Strong IPO momentum expected to continue in 2018
A resilient Indian economy, despite disruptions like demonetisation and GST, and strong liquidity coming into equities, contributed to the buoyant market for IPOs in 2017, and the trend is likely to spill over into 2018
Mumbai: Indian companies raised a record Rs67,147 crore in 2017 through initial public offerings (IPOs), with 36 companies, including India’s biggest insurance companies, going public.
Last year’s fundraising is 89% more than the previous record of Rs37,534 crore reported in 2010, data from primary market tracker Prime Database shows.
Market experts said several factors, including a resilient Indian economy and strong domestic liquidity coming into equities contributed to the buoyant market for IPOs.
“The domestic economy has remained resilient despite several big disruptions including demonetisation and the GST rollout, and this has buoyed foreign and domestic investor sentiment,” said Sumit Jalan, co-head of India Investment Banking & Capital Markets, Credit Suisse.
“We’ve seen record domestic inflows this year due to equity being viewed as a preferred asset class after some time, aided by higher penetration of formal channels for savings such as asset managers, insurers and wealth managers.”
The supply side too has been vibrant with high-quality companies from a wide variety of sectors coming to the market.
“On the supply side, fairly high quality paper with good sponsor-backing has hit the market. Investors have reacted positively to the mix of new sectors, themes and instruments that have come to the market. Secondly, a large portion of the issuance this year has been in the form of offer for sales (OFS) in the secondary market, as sponsors took advantage of the constructive market environment to monetise their holdings,” Jalan added.
One of the standout features of the IPO run this year has been the number of large-sized IPOs that hit the market. The year witnessed four $1 billion plus IPOs—General Insurance Corp. of India (Rs11,175 crore), The New India Assurance Co. Ltd (Rs9,466.9 crore), HDFC Standard Life Insurance Co. Ltd (Rs8,695 crore) and SBI Life Insurance Co. Ltd (Rs8,364 crore).

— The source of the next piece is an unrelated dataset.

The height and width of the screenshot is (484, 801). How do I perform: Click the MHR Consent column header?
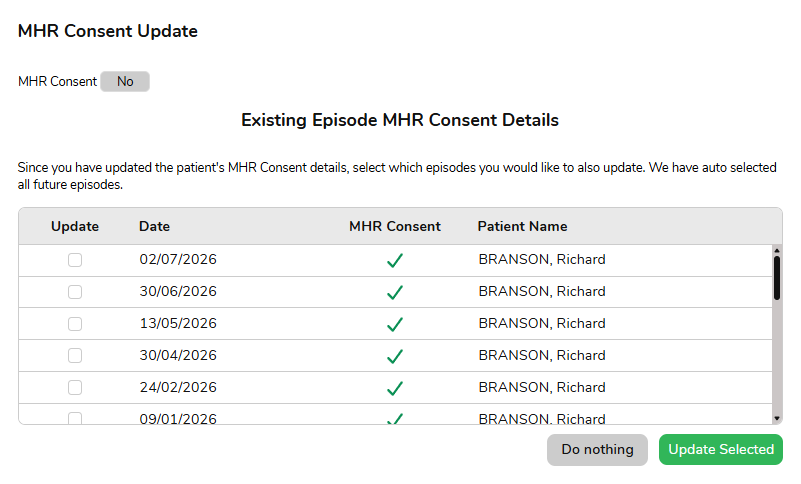tap(395, 226)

Experts say that more such IPOs will come into the market in 2018.
The median size of IPOs has been increasing over the past three years with FY17 median IPO size at Rs880 crore, indicating that the companies tapping capital markets are among the larger well-established firms looking to further grow their businesses, along with providing exits to early stage investors, said Shilpa Kumar, managing director (MD), ICICI Securities.
“Retail investors have started actively participating in the equity markets due to muted return and activity from other assets classes such as real estate, gold etc. which were conventionally the dominant asset class,” said Kumar. “This coupled with increased inflows from DIIs (domestic institutional investors), positive outlook of FIIs (foreign institutional investors) on Indian markets and the general positive sentiments in the market, we believe that the Indian equity market has become deep enough to support trades of more than $1 billion.”
Given the four billion-dollar IPOs from the insurance sector and other major issuances, the year was dominated by banking, financial services and insurance (BFSI) sector.
The sector is expected to continue to dominate IPO fundraising in 2018, though a couple of other sectors such as auto and real estate too are expected to shine in 2018.
“The BFSI sectors are expected to continue to dominate the 2018 IPO pipeline, however, the mix will change. We’re likely to see more traditional lenders coming to the market as they require further capitalisation, both for growth and provisions. More service providers such as asset managers, Wealth Managers, Fintech and Registrars will also be in the mix. BFSI is in the sweet spot, where there is a need for capital as well as healthy valuations and yet strong investor appetite,” said Jalan of Credit Suisse.
"Outside of BFSI, we expect telecom, auto and real estate companies in the pipeline for 2018 and incrementally new tech sector companies in 2019," added Jalan.
“The market outlook, maturity of the Indian markets, government’s disinvestment programme as well as the presence of sophisticated PE (private equity) investors in interesting new age businesses which are ripe for listing, all of these factors will continue to bring diversity to the IPO market and provide investors new opportunities to invest in IPOs in FY18,” said Kumar.
The activity in 2018 could see a rush as companies might look to advance their IPOs in light of the general elections in 2019.
“With the coming 2019 general election, we expect many companies who have IPO plans will likely move forward with their transactions in the first three quarters of 2018, resulting in pent-up IPO activity. Also, due to the secondary component, deal sizes can be large, hence while the number of initial public offerings may not increase as much, the quantum of the fundraise would remain large,” said Jalan.